### Work item:
Among the lines below, tally those that contain "accomplish" and respond with the total only.

Task data Start Marker

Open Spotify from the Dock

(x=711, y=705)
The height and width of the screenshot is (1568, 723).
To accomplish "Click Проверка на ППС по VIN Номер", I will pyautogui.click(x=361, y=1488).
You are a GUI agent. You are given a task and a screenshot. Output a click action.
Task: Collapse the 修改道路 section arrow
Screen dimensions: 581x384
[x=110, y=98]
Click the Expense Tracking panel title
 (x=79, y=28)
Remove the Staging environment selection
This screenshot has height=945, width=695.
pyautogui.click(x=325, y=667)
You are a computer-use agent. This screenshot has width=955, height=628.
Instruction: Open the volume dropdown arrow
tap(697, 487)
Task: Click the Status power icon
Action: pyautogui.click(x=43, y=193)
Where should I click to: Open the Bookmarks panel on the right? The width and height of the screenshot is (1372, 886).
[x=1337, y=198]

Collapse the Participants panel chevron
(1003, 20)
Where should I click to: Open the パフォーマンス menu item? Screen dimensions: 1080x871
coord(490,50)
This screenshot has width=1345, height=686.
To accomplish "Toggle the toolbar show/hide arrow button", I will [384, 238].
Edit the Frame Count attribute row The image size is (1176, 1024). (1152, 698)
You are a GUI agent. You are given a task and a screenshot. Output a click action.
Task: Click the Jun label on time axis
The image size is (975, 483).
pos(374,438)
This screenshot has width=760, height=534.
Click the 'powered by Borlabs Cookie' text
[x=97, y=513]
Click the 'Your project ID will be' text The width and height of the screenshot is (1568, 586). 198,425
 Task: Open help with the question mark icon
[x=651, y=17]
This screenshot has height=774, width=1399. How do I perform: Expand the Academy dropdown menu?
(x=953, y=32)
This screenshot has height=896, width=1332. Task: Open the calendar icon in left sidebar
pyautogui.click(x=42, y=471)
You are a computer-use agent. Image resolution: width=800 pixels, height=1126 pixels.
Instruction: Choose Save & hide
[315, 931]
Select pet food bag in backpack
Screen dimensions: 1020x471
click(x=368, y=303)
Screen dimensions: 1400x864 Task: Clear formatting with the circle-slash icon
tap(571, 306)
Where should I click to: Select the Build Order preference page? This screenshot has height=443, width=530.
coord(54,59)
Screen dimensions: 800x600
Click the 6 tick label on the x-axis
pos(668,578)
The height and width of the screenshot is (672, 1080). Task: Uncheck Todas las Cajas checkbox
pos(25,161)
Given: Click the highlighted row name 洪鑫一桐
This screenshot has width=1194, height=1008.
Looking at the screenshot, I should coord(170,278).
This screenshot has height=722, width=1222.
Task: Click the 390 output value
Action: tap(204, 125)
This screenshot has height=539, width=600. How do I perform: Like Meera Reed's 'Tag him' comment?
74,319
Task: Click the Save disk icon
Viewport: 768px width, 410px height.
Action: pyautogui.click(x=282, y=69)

Task data End Marker

### Your response:
2